Task description
Can you turn the material between the lines holding "Where should I click to: Click the API" and "[x=206, y=649]", inclusive, into a JSON list of strings with one string per line and blank lines left out?

## Start

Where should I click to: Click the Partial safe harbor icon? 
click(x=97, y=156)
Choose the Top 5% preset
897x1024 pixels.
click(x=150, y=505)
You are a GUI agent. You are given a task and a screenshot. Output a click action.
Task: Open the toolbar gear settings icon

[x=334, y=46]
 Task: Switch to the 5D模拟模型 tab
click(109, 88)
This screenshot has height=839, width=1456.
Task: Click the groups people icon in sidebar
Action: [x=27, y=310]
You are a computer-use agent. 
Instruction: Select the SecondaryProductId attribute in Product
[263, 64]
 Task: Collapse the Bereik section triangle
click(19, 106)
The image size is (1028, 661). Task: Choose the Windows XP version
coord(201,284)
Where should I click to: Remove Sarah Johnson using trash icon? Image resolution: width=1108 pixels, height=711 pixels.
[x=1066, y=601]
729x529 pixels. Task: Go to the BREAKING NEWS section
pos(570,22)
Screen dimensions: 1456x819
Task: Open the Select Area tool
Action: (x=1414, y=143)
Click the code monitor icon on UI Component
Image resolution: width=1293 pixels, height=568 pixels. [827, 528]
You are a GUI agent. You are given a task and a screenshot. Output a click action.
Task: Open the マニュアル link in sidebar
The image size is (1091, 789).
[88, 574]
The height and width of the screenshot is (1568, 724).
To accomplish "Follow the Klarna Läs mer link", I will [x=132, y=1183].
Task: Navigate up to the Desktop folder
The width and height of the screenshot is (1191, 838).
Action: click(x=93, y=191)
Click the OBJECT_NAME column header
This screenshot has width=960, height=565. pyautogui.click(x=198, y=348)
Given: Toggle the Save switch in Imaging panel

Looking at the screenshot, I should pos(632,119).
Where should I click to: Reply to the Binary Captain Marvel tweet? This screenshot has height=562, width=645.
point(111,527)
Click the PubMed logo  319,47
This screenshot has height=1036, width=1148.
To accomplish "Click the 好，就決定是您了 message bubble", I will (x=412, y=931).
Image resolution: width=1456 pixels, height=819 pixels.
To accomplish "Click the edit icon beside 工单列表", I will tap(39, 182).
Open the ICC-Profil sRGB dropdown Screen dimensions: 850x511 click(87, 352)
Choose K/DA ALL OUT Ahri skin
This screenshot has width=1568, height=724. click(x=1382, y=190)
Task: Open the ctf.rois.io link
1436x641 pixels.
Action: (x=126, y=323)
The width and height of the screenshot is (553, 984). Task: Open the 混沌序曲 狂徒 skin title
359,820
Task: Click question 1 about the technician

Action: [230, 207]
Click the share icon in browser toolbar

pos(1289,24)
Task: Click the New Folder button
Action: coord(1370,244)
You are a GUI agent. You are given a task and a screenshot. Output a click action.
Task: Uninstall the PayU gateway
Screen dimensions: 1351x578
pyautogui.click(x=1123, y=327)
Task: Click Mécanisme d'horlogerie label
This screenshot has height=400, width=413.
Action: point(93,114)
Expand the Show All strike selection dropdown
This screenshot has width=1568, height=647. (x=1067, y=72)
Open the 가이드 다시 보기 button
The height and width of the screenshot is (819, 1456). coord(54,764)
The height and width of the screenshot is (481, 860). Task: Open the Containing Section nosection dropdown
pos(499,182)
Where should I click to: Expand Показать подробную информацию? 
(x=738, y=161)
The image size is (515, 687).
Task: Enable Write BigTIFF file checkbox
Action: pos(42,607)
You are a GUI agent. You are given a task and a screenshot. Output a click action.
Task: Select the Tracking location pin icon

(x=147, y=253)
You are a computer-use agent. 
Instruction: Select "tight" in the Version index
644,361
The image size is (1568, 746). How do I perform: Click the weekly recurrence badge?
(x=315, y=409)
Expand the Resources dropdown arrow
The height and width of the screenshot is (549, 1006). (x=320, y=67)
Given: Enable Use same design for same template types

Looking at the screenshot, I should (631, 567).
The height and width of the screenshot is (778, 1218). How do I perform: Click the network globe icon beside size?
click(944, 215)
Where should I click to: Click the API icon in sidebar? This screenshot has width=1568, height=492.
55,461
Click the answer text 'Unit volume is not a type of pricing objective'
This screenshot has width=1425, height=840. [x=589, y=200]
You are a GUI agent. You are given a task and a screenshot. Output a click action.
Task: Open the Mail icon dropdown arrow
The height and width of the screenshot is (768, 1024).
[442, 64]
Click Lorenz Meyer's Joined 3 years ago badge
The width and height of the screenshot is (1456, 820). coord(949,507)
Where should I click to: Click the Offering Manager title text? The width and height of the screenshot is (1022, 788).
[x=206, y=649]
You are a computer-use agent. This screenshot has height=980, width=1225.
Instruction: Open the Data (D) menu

## End

Finished exercise
[
  "Where should I click to: Click the API icon in sidebar? This screenshot has width=1568, height=492.",
  "55,461",
  "Click the answer text 'Unit volume is not a type of pricing objective'",
  "This screenshot has width=1425, height=840. [x=589, y=200]",
  "You are a GUI agent. You are given a task and a screenshot. Output a click action.",
  "Task: Open the Mail icon dropdown arrow",
  "The height and width of the screenshot is (768, 1024).",
  "[442, 64]",
  "Click Lorenz Meyer's Joined 3 years ago badge",
  "The width and height of the screenshot is (1456, 820). coord(949,507)",
  "Where should I click to: Click the Offering Manager title text? The width and height of the screenshot is (1022, 788).",
  "[x=206, y=649]"
]